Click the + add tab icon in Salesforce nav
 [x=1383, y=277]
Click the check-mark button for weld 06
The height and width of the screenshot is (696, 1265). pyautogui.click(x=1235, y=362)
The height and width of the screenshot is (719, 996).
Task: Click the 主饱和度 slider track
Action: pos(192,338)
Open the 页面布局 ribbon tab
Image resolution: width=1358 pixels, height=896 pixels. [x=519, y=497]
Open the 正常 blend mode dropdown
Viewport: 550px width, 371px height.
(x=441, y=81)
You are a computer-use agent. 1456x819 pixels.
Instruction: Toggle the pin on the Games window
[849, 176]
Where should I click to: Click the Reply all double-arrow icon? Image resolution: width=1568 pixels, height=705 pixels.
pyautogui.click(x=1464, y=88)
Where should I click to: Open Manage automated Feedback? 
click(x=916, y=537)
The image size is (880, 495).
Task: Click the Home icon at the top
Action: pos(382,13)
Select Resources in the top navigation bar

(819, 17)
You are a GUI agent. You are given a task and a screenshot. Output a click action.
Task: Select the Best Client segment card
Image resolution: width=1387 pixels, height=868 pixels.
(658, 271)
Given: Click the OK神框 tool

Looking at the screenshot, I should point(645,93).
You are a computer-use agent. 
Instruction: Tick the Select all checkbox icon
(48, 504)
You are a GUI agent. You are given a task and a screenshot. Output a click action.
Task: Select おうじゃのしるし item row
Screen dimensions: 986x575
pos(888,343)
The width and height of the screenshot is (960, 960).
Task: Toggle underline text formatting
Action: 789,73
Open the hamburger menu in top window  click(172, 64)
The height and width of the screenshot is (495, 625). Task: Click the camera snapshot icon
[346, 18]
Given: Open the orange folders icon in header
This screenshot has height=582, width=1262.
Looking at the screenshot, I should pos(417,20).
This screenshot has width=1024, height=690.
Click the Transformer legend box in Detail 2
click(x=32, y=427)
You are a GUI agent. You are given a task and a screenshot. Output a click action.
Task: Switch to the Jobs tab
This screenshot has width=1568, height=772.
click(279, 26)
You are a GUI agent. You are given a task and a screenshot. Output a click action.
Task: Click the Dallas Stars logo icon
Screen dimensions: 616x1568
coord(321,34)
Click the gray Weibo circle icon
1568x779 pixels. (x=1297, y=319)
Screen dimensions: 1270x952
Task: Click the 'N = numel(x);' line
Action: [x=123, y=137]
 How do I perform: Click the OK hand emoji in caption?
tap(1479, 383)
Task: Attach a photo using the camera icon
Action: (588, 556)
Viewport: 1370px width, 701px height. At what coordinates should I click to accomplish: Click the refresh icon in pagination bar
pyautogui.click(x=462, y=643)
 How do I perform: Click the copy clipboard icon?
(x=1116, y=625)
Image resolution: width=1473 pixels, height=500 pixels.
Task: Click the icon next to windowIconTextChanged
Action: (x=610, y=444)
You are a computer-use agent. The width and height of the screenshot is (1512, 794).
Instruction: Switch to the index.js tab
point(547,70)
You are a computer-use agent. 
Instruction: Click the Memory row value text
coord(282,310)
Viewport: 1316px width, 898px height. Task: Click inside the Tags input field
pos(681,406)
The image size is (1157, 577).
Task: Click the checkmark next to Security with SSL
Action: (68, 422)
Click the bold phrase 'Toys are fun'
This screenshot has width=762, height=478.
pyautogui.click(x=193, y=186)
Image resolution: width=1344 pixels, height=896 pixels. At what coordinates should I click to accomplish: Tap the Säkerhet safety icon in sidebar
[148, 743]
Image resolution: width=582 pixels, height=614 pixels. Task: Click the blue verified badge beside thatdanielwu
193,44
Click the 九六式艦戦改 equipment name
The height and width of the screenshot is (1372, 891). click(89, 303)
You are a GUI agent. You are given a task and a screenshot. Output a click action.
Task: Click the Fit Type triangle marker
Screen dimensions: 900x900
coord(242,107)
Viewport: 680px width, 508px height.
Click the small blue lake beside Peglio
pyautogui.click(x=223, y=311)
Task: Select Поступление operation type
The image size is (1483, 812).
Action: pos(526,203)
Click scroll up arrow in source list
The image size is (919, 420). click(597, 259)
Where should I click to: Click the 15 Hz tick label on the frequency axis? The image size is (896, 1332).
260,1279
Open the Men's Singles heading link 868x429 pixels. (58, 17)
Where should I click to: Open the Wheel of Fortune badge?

___

▶ **AUFGABENSTELLUNG**:
Wandle die Zeilen oben bitte in eine nummerierte Liste um, und lass dabei alle Leerzeilen weg.

▶ **VOLLSTÄNDIGE LÖSUNG**:
1. Click the + add tab icon in Salesforce nav
2.  [x=1383, y=277]
3. Click the check-mark button for weld 06
4. The height and width of the screenshot is (696, 1265). pyautogui.click(x=1235, y=362)
5. The height and width of the screenshot is (719, 996).
6. Task: Click the 主饱和度 slider track
7. Action: pos(192,338)
8. Open the 页面布局 ribbon tab
9. Image resolution: width=1358 pixels, height=896 pixels. [x=519, y=497]
10. Open the 正常 blend mode dropdown
11. Viewport: 550px width, 371px height.
12. (x=441, y=81)
13. You are a computer-use agent. 1456x819 pixels.
14. Instruction: Toggle the pin on the Games window
15. [849, 176]
16. Where should I click to: Click the Reply all double-arrow icon? Image resolution: width=1568 pixels, height=705 pixels.
17. pyautogui.click(x=1464, y=88)
18. Where should I click to: Open Manage automated Feedback? 
19. click(x=916, y=537)
20. The image size is (880, 495).
21. Task: Click the Home icon at the top
22. Action: pos(382,13)
23. Select Resources in the top navigation bar
24. (819, 17)
25. You are a GUI agent. You are given a task and a screenshot. Output a click action.
26. Task: Select the Best Client segment card
27. Image resolution: width=1387 pixels, height=868 pixels.
28. (658, 271)
29. Given: Click the OK神框 tool
30. Looking at the screenshot, I should point(645,93).
31. You are a computer-use agent. 
32. Instruction: Tick the Select all checkbox icon
33. (48, 504)
34. You are a GUI agent. You are given a task and a screenshot. Output a click action.
35. Task: Select おうじゃのしるし item row
36. Screen dimensions: 986x575
37. pos(888,343)
38. The width and height of the screenshot is (960, 960).
39. Task: Toggle underline text formatting
40. Action: 789,73
41. Open the hamburger menu in top window  click(172, 64)
42. The height and width of the screenshot is (495, 625). Task: Click the camera snapshot icon
43. [346, 18]
44. Given: Open the orange folders icon in header
45. This screenshot has height=582, width=1262.
46. Looking at the screenshot, I should pos(417,20).
47. This screenshot has width=1024, height=690.
48. Click the Transformer legend box in Detail 2
49. click(x=32, y=427)
50. You are a GUI agent. You are given a task and a screenshot. Output a click action.
51. Task: Switch to the Jobs tab
52. This screenshot has width=1568, height=772.
53. click(279, 26)
54. You are a GUI agent. You are given a task and a screenshot. Output a click action.
55. Task: Click the Dallas Stars logo icon
56. Screen dimensions: 616x1568
57. coord(321,34)
58. Click the gray Weibo circle icon
59. 1568x779 pixels. (x=1297, y=319)
60. Screen dimensions: 1270x952
61. Task: Click the 'N = numel(x);' line
62. Action: [x=123, y=137]
63.  How do I perform: Click the OK hand emoji in caption?
64. tap(1479, 383)
65. Task: Attach a photo using the camera icon
66. Action: (588, 556)
67. Viewport: 1370px width, 701px height. At what coordinates should I click to accomplish: Click the refresh icon in pagination bar
68. pyautogui.click(x=462, y=643)
69.  How do I perform: Click the copy clipboard icon?
70. (x=1116, y=625)
71. Image resolution: width=1473 pixels, height=500 pixels.
72. Task: Click the icon next to windowIconTextChanged
73. Action: (x=610, y=444)
74. You are a computer-use agent. The width and height of the screenshot is (1512, 794).
75. Instruction: Switch to the index.js tab
76. point(547,70)
77. You are a computer-use agent. 
78. Instruction: Click the Memory row value text
79. coord(282,310)
80. Viewport: 1316px width, 898px height. Task: Click inside the Tags input field
81. pos(681,406)
82. The image size is (1157, 577).
83. Task: Click the checkmark next to Security with SSL
84. Action: (68, 422)
85. Click the bold phrase 'Toys are fun'
86. This screenshot has width=762, height=478.
87. pyautogui.click(x=193, y=186)
88. Image resolution: width=1344 pixels, height=896 pixels. At what coordinates should I click to accomplish: Tap the Säkerhet safety icon in sidebar
89. [148, 743]
90. Image resolution: width=582 pixels, height=614 pixels. Task: Click the blue verified badge beside thatdanielwu
91. 193,44
92. Click the 九六式艦戦改 equipment name
93. The height and width of the screenshot is (1372, 891). click(89, 303)
94. You are a GUI agent. You are given a task and a screenshot. Output a click action.
95. Task: Click the Fit Type triangle marker
96. Screen dimensions: 900x900
97. coord(242,107)
98. Viewport: 680px width, 508px height.
99. Click the small blue lake beside Peglio
100. pyautogui.click(x=223, y=311)
101. Task: Select Поступление operation type
102. The image size is (1483, 812).
103. Action: pos(526,203)
104. Click scroll up arrow in source list
105. The image size is (919, 420). click(597, 259)
106. Where should I click to: Click the 15 Hz tick label on the frequency axis? The image size is (896, 1332).
107. 260,1279
108. Open the Men's Singles heading link 868x429 pixels. (58, 17)
109. Where should I click to: Open the Wheel of Fortune badge?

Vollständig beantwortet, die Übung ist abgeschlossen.